* [TEXT SHOWN]:
From CPP: Vaccines critical for farmworkers in WNC

Blue Ridge Health Pharmacist Gwen Ernesty prepares a COVID-19 vaccine dose in Western North Carolina. Photo courtesy Blue Ridge Health and Carolina Public Press

By Christian Green, originally published by Carolina Public Press. Carolina Public Press is an independent, in-depth and investigative nonprofit news service for North Carolina.

Last summer, COVID-19 cases surged among North Carolina’s farmworkers.

In July, the Farmworker Advocacy Network estimated outbreaks at more than 30 farms. Bottomley Evergreens & Farms in Alleghany County had one of the largest outbreaks among farmworkers in the state, with more than 100 positive cases in August among the business’s 400 employees.

Now, COVID-19 vaccines could provide relief for the North Carolina farmworker population, and a patchwork of Western North Carolina community health centers, local health departments and nonprofit organizations is working to vaccinate farmworkers in the mountainous region before cases rise again.

* [EXTRACTED ENTRIES]:

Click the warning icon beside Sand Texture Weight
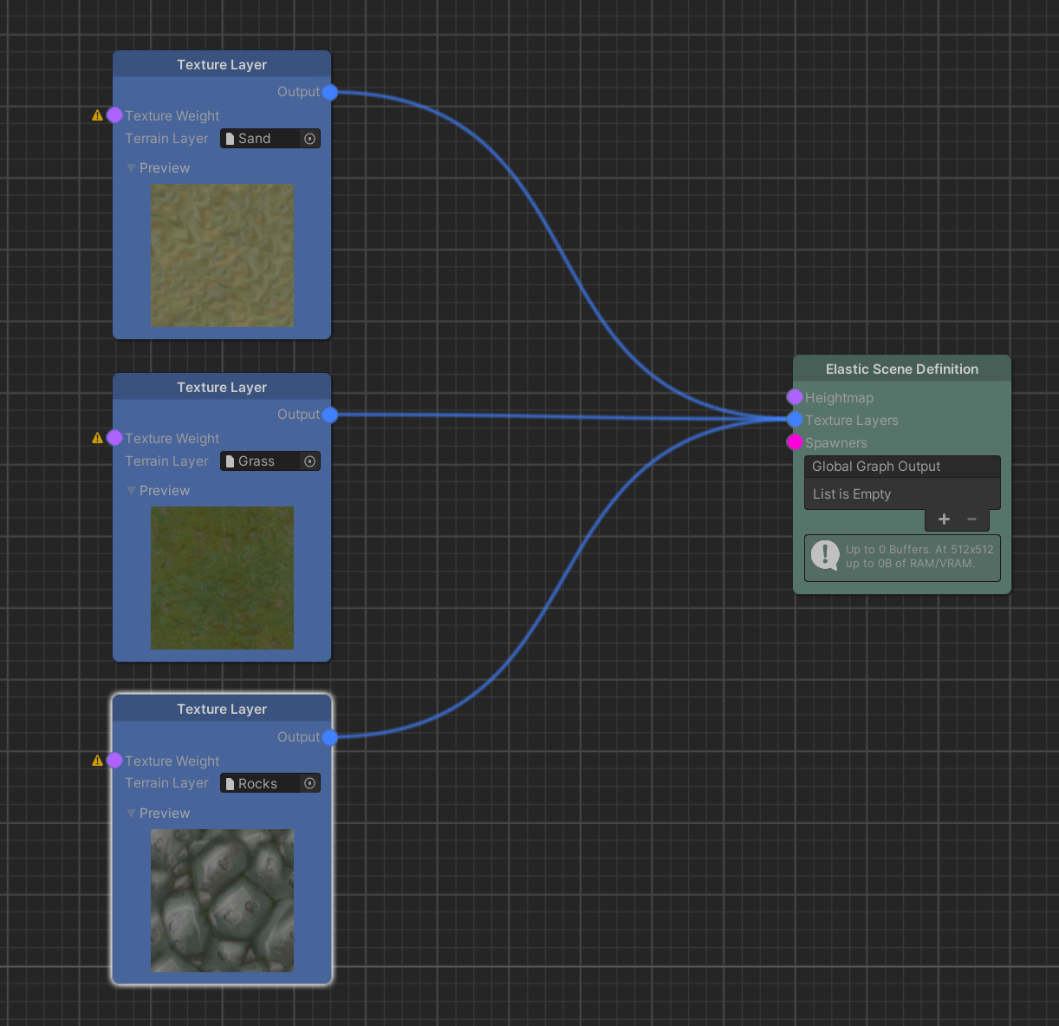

---

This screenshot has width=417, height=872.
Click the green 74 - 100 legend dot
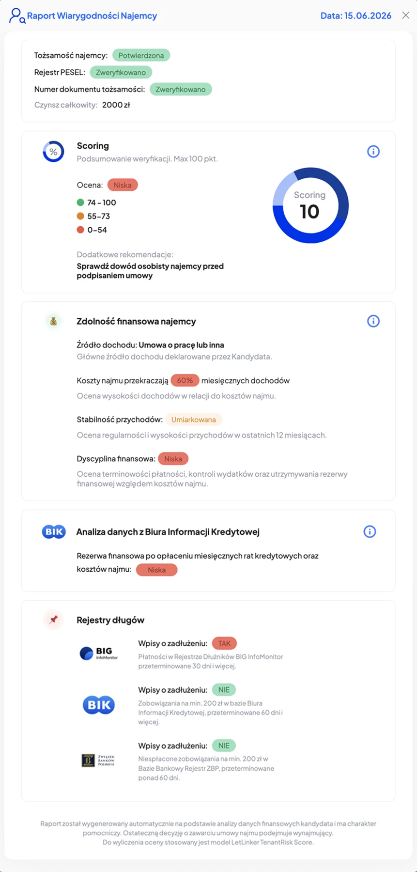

...

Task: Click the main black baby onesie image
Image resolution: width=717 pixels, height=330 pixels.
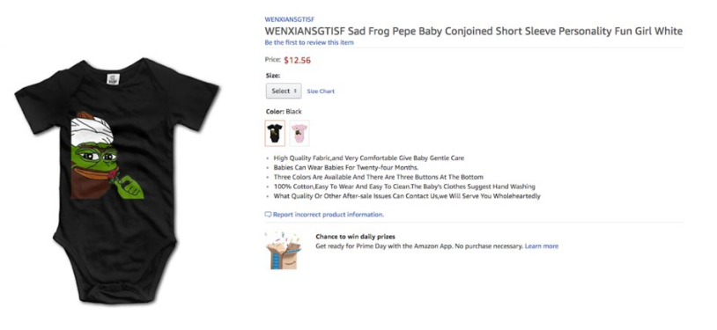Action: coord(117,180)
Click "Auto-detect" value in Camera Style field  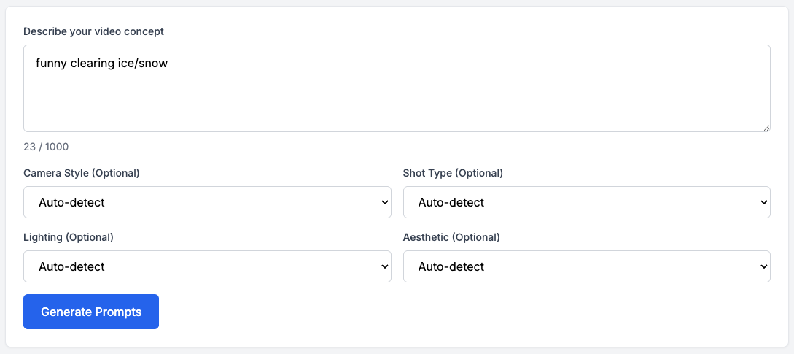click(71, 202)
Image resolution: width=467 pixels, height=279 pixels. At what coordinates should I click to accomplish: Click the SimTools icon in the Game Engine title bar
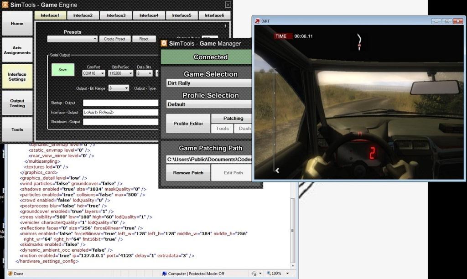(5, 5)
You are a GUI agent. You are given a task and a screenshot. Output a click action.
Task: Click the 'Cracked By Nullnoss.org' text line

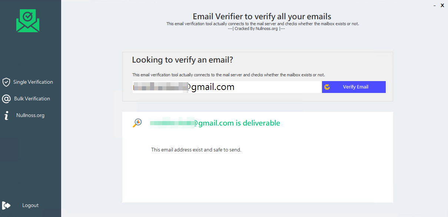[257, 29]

* [EXERCISE 1]:
Answer these questions from the article on farmworker vaccines, one answer a line:
(a) How many farms did the Farmworker Advocacy Network estimate had outbreaks in July?
(b) In which county is Bottomley Evergreens & Farms?
(c) Who is shown preparing a COVID-19 vaccine dose in the photo?
* [EXERCISE 2]:
Turn the paragraph of the farmworker vaccine article that opens "In July, the Farmworker Advocacy Network" into a short bulleted list that keeps its main facts.
* [EXERCISE 3]:
Carry on the article about vaccinating Western North Carolina farmworkers, starting after its last sentence.
The data plays no part in this.

* [ANSWER SECTION 1]:
(a) More than 30 farms.
(b) Alleghany County.
(c) Blue Ridge Health Pharmacist Gwen Ernesty.

* [ANSWER SECTION 2]:
- July: the Farmworker Advocacy Network estimated outbreaks at more than 30 farms.
- Bottomley Evergreens & Farms in Alleghany County had one of the state's largest farmworker outbreaks.
- It had more than 100 positive cases in August among its 400 employees.

* [ANSWER SECTION 3]:
“As the summer went on and our migrant numbers increased (last year), we also started to see infections increase,” said Marianne Martinez, executive director of Vecinos, a nonprofit organization that provides health care and advocates for about 1,000 farmworkers in the eight westernmost counties of North Carolina. “We don’t want to have to go through that again. So, we’re trying to get in front of it with the vaccines.”

Vaccinating a transient population can be difficult even in more populous and urban areas. N.C. Department of Commerce data showed North Carolina was home to about 72,000 migrant and seasonal farmworkers during peak season in 2020, Elizabeth Freeman, director of the N.C. Farmworker Health Program, said.

To offer vaccines to farmworkers, providers need to not only track the doses but also determine the size and location of the population yet to be vaccinated — an especially tricky task in western parts of the state.

Tracking moving targets

Last year, during the peak season of late summer and fall, about 22,000 workers were employed through an international H-2A visa for temporary agricultural workers. But like other workers, the visa numbers fluctuate throughout the year.

Richard Hudspet, CEO of Blue Ridge Community Health Services, a federally qualified health center serving eight Western North Carolina counties from Swain to Rutherford, sees timing as crucial.

“Everything has to be related to time,” Hudspeth said. “We’re working with those who are here now, but we’re going to see a lot of our seasonal workers coming in the summer months. They’ll arrive in May, June, July, August.”

For a worker to come to the United States on an H-2A visa, an employer must submit a work order to the state Department of Commerce. The department approved requests for 6,724 H-2A workers to begin work during March.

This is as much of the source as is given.